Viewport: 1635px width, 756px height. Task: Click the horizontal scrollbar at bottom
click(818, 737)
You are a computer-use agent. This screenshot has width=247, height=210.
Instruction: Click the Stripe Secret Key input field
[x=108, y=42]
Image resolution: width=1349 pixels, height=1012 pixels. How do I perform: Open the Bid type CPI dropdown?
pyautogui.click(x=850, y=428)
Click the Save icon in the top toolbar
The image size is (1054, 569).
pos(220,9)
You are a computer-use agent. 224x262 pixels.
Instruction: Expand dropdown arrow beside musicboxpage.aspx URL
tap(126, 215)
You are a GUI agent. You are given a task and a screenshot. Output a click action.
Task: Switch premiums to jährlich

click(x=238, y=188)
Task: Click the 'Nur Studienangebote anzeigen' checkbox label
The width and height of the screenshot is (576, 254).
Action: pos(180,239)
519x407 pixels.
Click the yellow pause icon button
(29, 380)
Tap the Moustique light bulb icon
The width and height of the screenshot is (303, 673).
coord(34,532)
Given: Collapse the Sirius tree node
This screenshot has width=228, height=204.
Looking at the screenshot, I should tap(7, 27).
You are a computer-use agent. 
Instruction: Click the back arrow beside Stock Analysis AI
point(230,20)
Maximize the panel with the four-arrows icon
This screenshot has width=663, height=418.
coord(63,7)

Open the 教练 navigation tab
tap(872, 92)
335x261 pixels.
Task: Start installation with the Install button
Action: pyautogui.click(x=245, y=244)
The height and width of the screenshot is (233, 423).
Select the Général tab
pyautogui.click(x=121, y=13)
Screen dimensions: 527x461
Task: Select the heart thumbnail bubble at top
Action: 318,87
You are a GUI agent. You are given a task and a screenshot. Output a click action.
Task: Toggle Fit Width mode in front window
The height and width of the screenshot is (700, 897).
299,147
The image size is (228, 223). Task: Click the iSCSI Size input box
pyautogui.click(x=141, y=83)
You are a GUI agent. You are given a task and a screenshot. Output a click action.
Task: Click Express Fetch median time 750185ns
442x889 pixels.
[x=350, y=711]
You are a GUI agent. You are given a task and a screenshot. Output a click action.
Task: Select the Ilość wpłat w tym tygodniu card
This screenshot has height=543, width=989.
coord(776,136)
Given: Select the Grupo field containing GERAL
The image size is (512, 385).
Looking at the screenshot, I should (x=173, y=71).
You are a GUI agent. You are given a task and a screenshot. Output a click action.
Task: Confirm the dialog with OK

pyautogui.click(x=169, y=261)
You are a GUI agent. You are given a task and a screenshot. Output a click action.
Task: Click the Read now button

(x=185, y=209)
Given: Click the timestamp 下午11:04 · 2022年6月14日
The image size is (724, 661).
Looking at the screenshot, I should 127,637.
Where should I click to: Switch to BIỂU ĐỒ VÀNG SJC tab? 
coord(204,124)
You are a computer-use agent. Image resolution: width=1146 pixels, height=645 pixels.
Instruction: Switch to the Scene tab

**********

◆ PROBLEM STATEMENT: The count alone is needed: how many lines of these entries contain the word "computer"?

◆ EXERCISE RESULT: 4